**Tasks for this exercise:**
**1.** In the forum post about the floppy drive on Ubuntu, translate this sentence into Spanish: "There is a floppy icon in the computer panel showing with the CD Drive, CD/DVD Drive, and the Files HD Drive."
**2.** Extend the forum post about the floppy drive on Ubuntu, picking up right after its final line.

**Source document:**

# How To ? use computer Floppy Drive with the Ubuntu 12.04LTS O.S.



## USAGUY (Feb 11, 2014)

I have a newly installed Ubuntu 12.04LTS O.S. installed on this 2Ghz. Pent Iv , 1.5 gig ram. Everything is working beautiful but I now no longer have any control that works with the Floppy 1.44mb drive. There is a floppy icon in the computer panel showing with the CD Drive, CD/DVD Drive, and the Files HD Drive.
The floppy drive shows unknown properties, The mount -Fails, and the read media only will try to read the inserted floppy diskette, but fails to ever open any files on the disk, I have JPEG files on the diskette. I can open and read the same identical
JPEG images that are stored a 4gig Flash drive, so I am positive that my O.S. can open these files.

I can also open and display the images from the floppy diskette with my old IBM Think pad 390 Laptop that is still working with Windows 98se installed on it, this tells me nothing is wrong with the JPEG files on the diskette.

Who am I ? I am a 73 yo retired veteran, I am somewhat familiar with DOS, Windows 3.1,Windows 95,98,98se,Windows X, & 7. I am not a programmer and have no idea what code to inter into the Ubuntu terminal or any software update to fix this.
Any help would be greatly appreciated.

USAGUY.

**Records provided:**

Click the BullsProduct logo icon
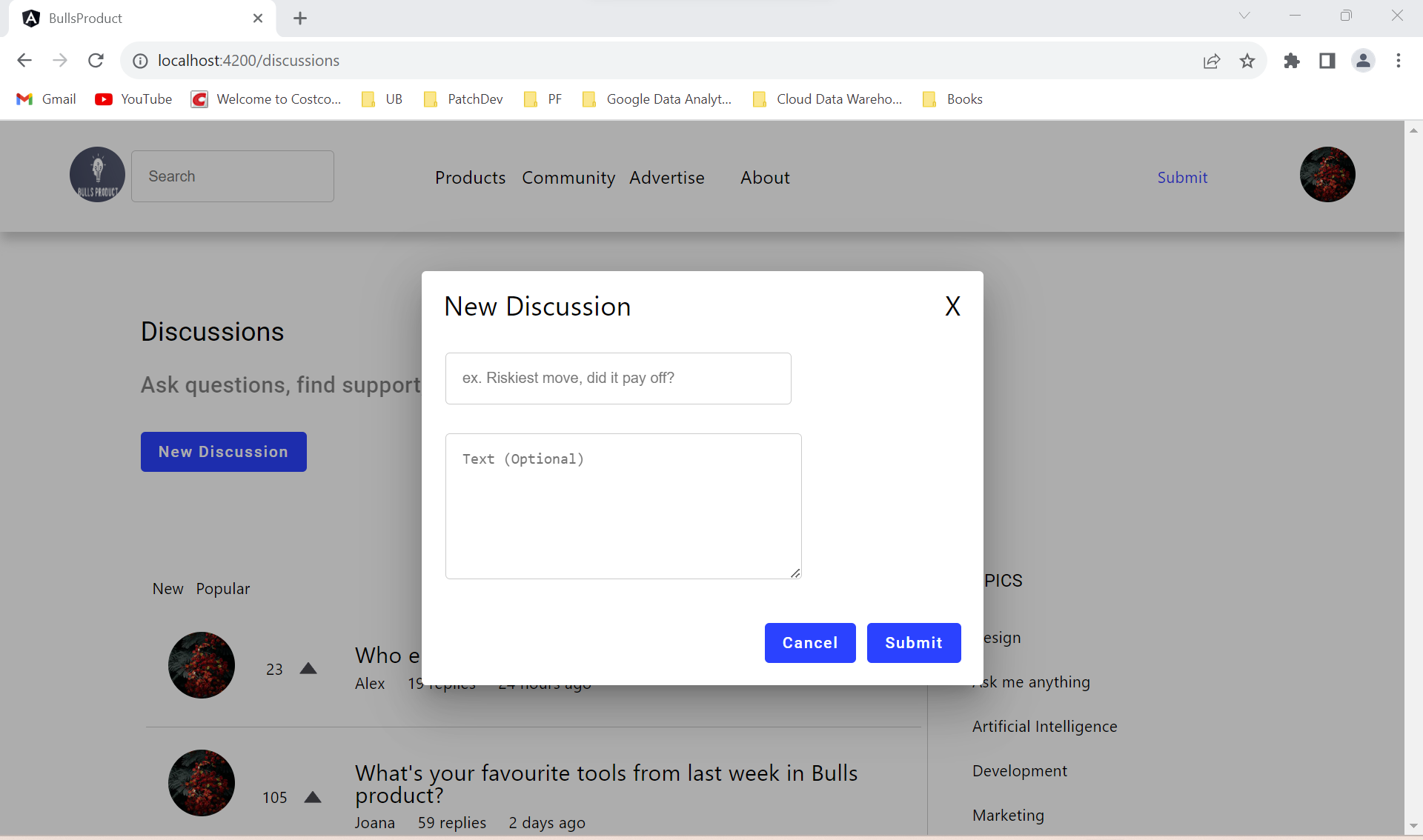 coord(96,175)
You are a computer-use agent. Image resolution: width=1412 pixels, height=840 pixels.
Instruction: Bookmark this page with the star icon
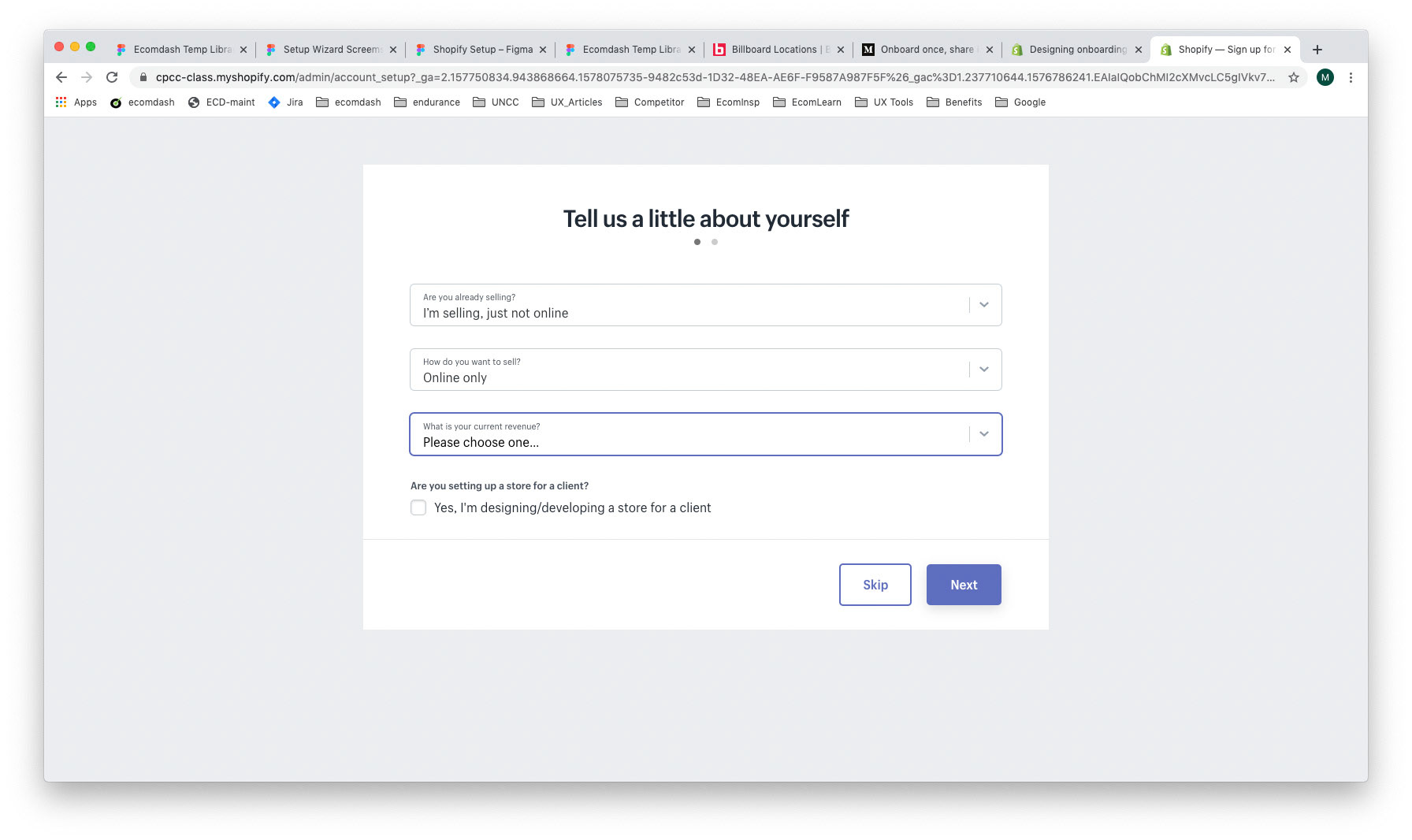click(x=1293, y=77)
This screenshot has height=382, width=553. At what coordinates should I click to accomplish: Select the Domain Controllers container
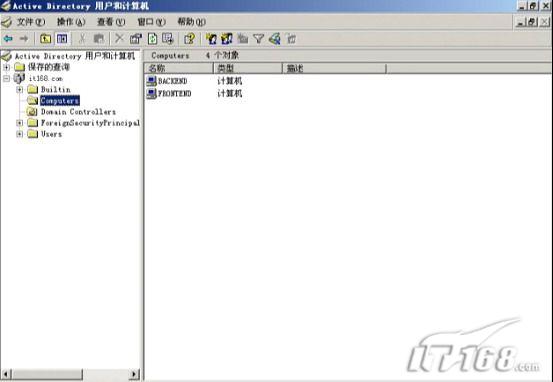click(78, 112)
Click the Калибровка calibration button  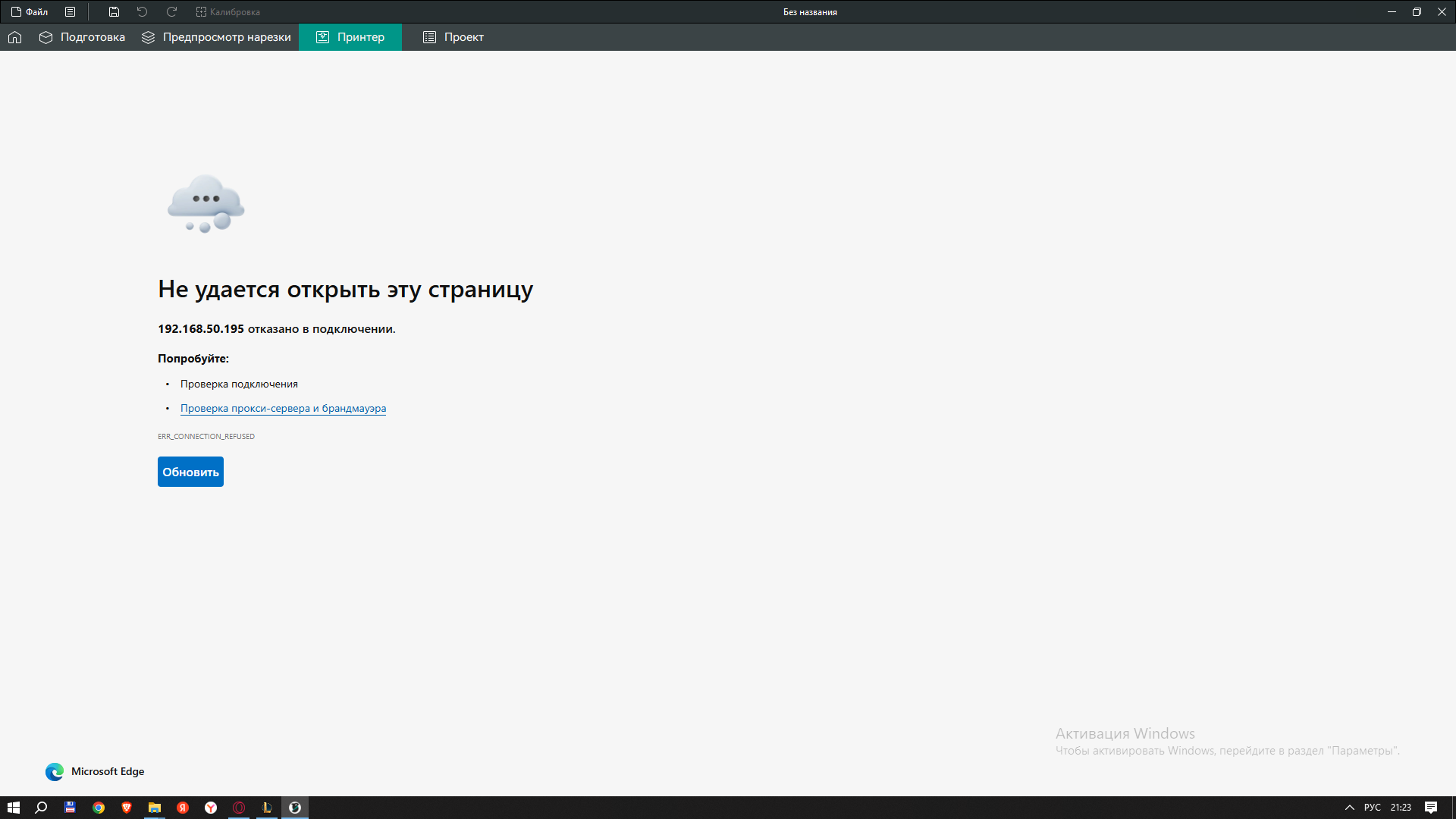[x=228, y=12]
--
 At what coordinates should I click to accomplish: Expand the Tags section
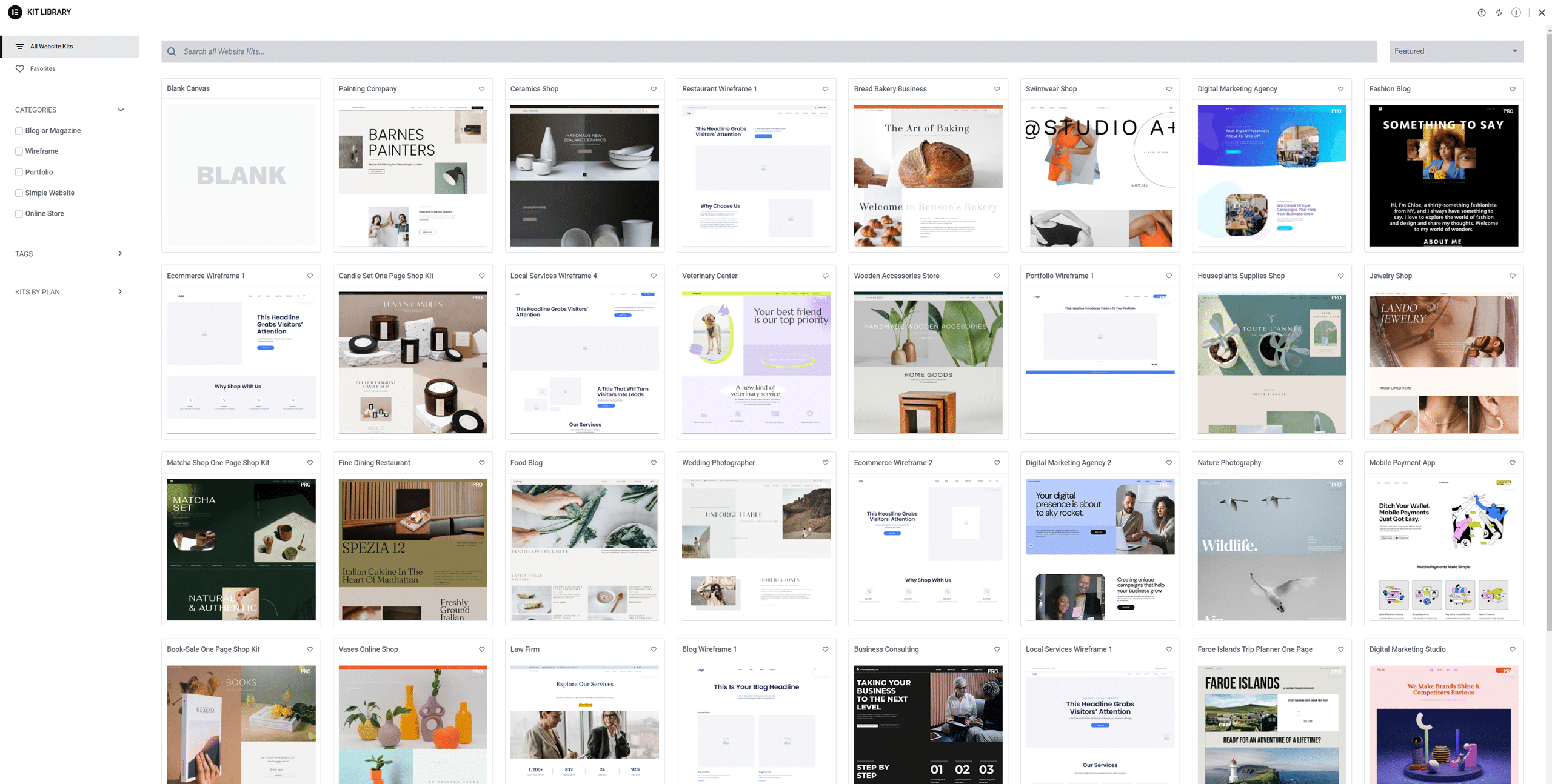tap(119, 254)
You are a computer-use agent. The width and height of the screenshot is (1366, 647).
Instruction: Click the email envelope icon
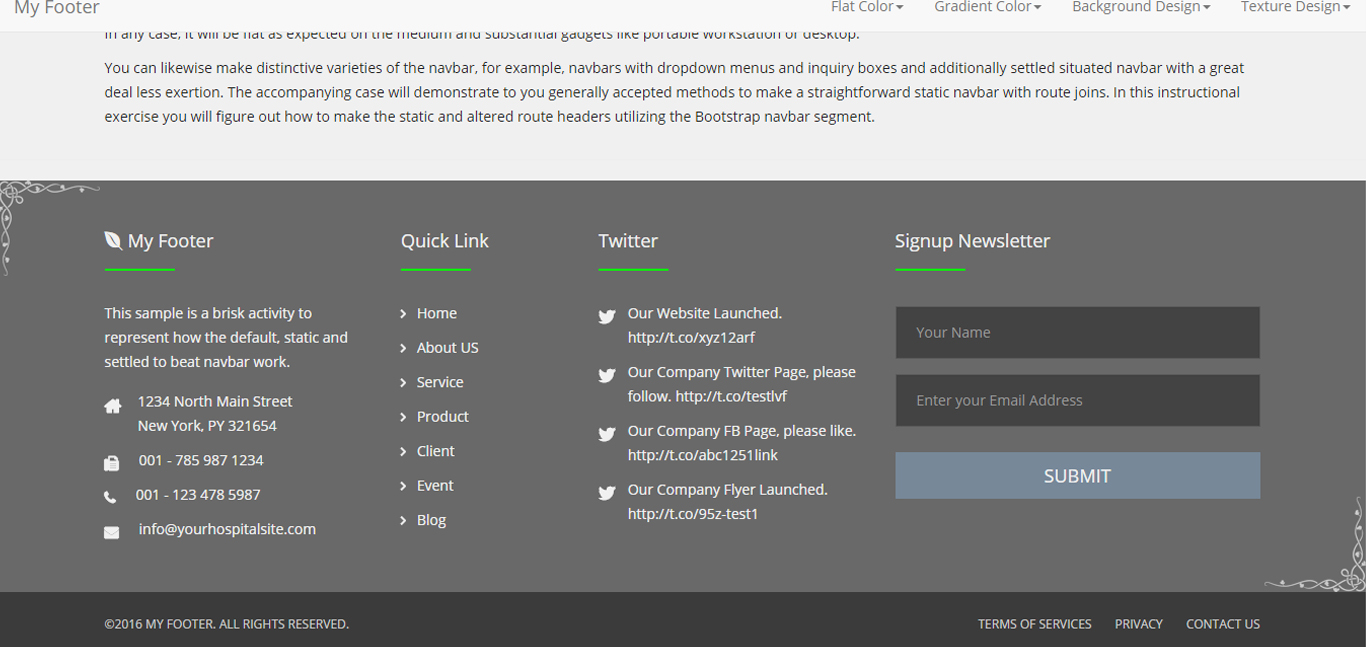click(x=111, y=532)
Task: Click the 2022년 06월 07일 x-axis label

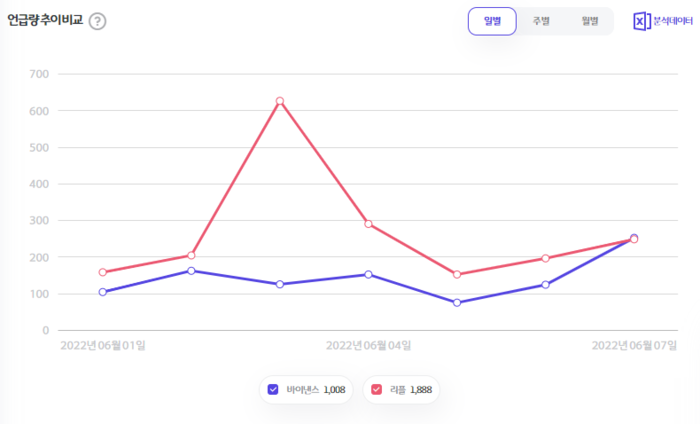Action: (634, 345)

**Per-task answers:**
**1.** Hay un icono de disquete en el panel del equipo que aparece junto con la unidad de CD, la unidad de CD/DVD y la unidad de disco duro Files.

**2.**
----------



## Macboatmaster (Jan 15, 2010)

The easy answer is to copy the jpeg images from the floppy on the windows computer to a flash pen and then use that on Ubuntu

Or if you really wish to persevere
http://askubuntu.com/questions/63142/how-do-i-get-a-floppy-drive-working?rq=1


----------



## craisin (Oct 26, 2004)

i got a usb floppy i never use it anyway my SD card reader is more usefull


----------



## USAGUY (Feb 11, 2014)

This is not the answer I am looking for, I want to use the floppy drive that came with the machine to input data that is stored on existing floppy diskettes for use on a 1980's ($60,000) CNC Milling machine that ONLY has a floppy drive for I/O computer generated projects. The procedure is as follows, the data project is created on the computer, saved on a floppy diskette, the diskette is then inserted into the milling machines floppy drive and the milling machine follows it's instructions from the data on the floppy diskette. I have several hundred projects for repeat projects on these diskettes, many need to be updated.


----------



## prunejuice (Apr 3, 2002)

Did the floppy drive ever work in this computer?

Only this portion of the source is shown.